Guest Bio

Michael K. Williams

Michael Kenneth Williams

Michael Kenneth Williams is one of this generation’s most respected and acclaimed actors. By bringing complicated and charismatic characters to life — often with surprising tenderness — Williams has established himself as a gifted and versatile performer with a unique ability to mesmerize audiences with his stunning character portrayals.

Williams is best known for his remarkable work on THE WIRE. The wit and humor that Williams brought to Omar, the whistle-happy, profanity-averse, drug dealer-robbing stickup man, earned him high praise and made Omar one of television’s most memorable characters.

Williams also co-starred in HBO’s critically acclaimed series BOARDWALK EMPIRE in which he played Chalky White, a 1920’s bootlegger; and the impeccably suited, veritable mayor of Atlantic City’s African-American community. In 2012, BOARDWALK EMPIRE won a Screen Actors Guild Award for Outstanding Performance by an Ensemble in a Drama Series.

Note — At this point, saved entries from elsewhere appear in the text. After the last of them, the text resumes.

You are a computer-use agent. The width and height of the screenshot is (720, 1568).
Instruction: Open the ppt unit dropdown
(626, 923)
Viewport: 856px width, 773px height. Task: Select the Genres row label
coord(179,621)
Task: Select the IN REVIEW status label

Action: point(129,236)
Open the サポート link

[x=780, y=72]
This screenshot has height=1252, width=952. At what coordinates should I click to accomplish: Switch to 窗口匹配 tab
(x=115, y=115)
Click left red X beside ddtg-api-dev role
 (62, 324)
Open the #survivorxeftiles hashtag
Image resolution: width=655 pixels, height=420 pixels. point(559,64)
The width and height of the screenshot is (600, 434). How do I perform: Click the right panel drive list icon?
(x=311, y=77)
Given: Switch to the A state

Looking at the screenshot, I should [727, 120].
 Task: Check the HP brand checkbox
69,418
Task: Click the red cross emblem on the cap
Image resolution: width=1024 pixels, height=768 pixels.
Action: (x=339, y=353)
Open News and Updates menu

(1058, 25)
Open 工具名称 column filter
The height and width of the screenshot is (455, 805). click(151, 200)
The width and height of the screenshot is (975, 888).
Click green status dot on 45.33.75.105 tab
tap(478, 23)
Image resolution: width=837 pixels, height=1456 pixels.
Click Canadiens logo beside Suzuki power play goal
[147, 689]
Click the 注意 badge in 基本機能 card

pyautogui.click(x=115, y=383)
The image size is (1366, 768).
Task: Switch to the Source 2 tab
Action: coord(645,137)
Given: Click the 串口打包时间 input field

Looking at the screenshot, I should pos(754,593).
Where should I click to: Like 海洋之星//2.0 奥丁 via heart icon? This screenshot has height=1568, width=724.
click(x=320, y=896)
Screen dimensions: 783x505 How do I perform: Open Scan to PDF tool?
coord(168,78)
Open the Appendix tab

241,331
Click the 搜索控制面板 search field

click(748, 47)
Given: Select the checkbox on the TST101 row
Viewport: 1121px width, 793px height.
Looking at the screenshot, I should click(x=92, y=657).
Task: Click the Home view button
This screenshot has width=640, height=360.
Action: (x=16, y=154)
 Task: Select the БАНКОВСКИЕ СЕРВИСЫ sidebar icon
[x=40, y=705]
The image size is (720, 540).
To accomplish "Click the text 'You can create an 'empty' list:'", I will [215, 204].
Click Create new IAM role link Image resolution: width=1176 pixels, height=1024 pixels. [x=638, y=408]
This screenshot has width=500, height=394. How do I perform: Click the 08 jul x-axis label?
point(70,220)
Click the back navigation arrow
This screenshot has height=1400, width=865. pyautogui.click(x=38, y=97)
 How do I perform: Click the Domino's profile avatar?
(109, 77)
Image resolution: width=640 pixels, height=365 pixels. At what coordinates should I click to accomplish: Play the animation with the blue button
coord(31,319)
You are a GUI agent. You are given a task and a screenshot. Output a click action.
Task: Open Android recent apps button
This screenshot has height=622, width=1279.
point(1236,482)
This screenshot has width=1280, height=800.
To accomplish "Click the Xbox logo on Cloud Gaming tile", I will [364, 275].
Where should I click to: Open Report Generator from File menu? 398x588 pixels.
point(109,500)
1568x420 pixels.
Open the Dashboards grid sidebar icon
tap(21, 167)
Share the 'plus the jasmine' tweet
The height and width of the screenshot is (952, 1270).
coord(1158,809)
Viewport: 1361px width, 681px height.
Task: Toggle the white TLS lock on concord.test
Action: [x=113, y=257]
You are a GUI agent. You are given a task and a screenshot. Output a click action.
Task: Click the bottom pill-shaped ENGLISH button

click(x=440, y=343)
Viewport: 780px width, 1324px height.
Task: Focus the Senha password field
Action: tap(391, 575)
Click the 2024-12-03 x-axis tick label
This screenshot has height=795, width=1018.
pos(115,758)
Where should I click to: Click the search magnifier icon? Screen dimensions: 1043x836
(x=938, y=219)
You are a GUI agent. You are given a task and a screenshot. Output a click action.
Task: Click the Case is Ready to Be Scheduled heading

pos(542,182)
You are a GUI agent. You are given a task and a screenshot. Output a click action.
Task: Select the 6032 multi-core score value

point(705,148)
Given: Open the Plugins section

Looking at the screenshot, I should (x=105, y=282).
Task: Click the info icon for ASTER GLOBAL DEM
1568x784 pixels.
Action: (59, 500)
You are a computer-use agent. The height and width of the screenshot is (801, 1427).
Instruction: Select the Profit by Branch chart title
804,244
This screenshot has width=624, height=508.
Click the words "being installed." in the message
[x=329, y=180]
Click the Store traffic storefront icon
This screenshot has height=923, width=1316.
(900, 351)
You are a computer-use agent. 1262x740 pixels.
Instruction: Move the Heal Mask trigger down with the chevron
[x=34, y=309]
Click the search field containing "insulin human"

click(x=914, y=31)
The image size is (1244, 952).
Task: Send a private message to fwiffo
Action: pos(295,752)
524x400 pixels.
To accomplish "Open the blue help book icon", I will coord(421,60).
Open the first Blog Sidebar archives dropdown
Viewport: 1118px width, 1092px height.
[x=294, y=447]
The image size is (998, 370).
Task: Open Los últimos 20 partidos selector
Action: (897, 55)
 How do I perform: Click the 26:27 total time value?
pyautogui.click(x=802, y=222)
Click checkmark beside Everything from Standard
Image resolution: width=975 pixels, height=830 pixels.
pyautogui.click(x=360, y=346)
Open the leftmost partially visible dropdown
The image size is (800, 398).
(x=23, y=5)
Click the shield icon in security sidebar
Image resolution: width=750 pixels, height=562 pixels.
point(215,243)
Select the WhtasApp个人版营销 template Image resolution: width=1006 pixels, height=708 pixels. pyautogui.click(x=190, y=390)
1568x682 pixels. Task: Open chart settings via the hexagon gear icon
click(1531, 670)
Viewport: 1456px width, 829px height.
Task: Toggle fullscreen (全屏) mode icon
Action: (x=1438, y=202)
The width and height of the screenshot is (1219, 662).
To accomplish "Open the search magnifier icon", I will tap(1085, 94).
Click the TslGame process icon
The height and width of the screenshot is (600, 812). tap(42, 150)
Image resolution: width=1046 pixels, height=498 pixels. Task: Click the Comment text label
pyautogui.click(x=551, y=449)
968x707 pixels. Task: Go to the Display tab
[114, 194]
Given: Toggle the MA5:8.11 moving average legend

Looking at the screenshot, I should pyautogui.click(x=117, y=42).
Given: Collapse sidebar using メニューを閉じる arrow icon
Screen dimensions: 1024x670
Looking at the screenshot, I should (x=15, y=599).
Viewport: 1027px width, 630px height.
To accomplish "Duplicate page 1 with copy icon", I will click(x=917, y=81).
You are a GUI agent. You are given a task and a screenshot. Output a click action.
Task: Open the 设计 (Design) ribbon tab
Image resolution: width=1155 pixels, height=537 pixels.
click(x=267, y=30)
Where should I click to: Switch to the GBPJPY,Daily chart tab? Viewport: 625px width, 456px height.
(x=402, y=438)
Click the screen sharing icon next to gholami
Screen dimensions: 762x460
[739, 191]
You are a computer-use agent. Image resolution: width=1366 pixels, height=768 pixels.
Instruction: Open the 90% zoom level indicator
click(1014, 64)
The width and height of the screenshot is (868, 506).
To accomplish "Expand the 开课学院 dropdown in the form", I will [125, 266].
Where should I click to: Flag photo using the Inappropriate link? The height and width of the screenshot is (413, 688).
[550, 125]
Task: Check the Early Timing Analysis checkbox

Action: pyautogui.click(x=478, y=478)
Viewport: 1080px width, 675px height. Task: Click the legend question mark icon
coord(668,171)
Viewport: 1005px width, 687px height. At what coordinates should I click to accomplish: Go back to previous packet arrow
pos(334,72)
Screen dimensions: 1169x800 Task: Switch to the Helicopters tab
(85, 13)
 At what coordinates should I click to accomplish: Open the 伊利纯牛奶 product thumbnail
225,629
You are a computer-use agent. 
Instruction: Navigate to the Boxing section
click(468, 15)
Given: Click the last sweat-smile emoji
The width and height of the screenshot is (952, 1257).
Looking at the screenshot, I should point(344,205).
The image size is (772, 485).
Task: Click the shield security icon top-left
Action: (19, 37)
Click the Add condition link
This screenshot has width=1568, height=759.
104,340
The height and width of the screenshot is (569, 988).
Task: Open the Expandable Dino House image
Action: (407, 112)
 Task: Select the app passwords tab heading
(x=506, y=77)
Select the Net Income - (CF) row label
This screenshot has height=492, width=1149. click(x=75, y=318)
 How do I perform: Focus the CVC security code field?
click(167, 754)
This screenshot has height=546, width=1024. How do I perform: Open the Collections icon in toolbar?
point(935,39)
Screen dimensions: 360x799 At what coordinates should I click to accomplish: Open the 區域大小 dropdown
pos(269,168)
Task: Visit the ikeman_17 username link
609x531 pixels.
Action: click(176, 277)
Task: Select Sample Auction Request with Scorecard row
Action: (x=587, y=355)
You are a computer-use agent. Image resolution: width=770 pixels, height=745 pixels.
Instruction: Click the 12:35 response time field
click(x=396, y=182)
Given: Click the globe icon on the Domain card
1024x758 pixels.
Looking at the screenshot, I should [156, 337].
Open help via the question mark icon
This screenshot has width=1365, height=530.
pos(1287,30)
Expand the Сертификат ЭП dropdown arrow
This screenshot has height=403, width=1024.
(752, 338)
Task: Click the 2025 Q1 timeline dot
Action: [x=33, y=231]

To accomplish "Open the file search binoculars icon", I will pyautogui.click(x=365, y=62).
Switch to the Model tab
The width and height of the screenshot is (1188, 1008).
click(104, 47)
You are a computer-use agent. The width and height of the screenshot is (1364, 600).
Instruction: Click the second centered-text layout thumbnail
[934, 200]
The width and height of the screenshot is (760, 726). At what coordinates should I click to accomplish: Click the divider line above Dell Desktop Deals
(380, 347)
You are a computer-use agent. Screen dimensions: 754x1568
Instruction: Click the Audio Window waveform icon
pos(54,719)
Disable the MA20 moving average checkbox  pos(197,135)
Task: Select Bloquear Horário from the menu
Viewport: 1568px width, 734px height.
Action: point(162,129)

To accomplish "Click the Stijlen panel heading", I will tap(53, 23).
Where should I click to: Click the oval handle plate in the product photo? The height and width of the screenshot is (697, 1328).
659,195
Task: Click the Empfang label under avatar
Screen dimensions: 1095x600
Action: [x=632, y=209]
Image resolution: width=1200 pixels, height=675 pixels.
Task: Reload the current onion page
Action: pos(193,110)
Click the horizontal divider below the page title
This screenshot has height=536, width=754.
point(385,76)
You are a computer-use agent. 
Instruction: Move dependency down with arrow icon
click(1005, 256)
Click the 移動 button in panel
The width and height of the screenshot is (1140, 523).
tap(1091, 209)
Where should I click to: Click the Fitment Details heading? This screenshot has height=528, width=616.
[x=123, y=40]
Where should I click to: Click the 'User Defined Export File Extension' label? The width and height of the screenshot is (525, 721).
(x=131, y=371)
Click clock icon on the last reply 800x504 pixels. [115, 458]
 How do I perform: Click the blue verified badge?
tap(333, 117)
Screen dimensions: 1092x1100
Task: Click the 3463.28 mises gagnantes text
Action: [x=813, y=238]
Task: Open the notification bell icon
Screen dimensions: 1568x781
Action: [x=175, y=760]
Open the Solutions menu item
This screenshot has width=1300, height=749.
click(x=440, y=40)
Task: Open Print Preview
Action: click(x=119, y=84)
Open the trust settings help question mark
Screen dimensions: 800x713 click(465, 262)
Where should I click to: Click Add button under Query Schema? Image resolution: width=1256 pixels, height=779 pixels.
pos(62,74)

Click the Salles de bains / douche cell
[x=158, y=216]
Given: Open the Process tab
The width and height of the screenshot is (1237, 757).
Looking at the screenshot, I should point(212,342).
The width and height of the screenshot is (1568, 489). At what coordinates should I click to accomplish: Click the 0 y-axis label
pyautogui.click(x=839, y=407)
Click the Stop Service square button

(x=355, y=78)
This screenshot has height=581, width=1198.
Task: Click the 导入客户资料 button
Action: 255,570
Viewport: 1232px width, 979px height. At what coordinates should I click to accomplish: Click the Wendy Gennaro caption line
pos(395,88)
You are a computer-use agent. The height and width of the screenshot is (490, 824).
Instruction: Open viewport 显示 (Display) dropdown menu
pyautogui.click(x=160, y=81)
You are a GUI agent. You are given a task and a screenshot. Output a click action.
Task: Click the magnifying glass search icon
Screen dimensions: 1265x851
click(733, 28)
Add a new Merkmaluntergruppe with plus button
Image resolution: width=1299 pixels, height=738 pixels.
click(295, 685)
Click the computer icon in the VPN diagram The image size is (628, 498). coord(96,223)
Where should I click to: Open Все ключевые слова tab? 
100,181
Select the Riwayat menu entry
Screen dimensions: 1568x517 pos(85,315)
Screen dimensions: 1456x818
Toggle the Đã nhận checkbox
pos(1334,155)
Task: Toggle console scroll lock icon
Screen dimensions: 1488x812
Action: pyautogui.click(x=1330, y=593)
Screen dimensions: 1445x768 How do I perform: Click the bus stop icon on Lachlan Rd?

Williams received his first Emmy nomination for Outstanding Supporting Actor for HBO’s BESSIE and subsequently received his second Emmy nomination his work in HBO’s highly acclaimed limited series THE NIGHT OF.

His recent projects include Ava DuVernay’s Netflix miniseries WHEN THEY SEE US, which tells the heartbreaking story of the Central Park Five and which garnered Michael his third Emmy nomination as an actor. Williams recently wrapped the highly anticipated HBO series LOVECRAFT COUNTRY from producers JJ Abrams and Jordan Peele. Previous TV credits include Sundance Channel’s HAP & LEONARD, the ABC limited series WHEN WE RISE from Dustin Lance Black and Gus Van Sant and the IFC comedy mini-series THE SPOILS OF DYING. 

Williams made his feature film debut in the urban drama BULLET after being discovered by the late Tupac Shakur. Previous feature film credits include Ghostbusters, Assassin’s Creed, Bringing Out the Dead, 12 Years A Slave, The Road, Gone Baby Gone, Life During Wartime, Brooklyn’s Finest, The Purge: Anarchy, Kill The Messenger, Inherent Vice, THE GAMBLER, MOTHERLESS BROOKLYN, and the John Leguizamo directed independent film CRITICAL THINKING, which will premiere later this year at SXSW. 

Giving back to the community plays an important role in Williams’ off-camera life. He recently launched MAKING KIDS WIN (MKW), a charitable organization whose primary objective is to build community centers in urban neighborhoods that are in need of safe spaces for children to learn and play. Williams currently serves as the ACLUs ambassador of Smart Justice, and as an ambassador for the INNOCENCE PROJECT, while serving on the board for NY based organization URBAN ARTS PARTNERSHIP. 

Williams served as the investigative journalist and executive producer for Viceland’s BLACK MARKET, a documentary program that exposes and comments on illegal markets throughout the world with a focus on the people involved and connecting with them on a human level. 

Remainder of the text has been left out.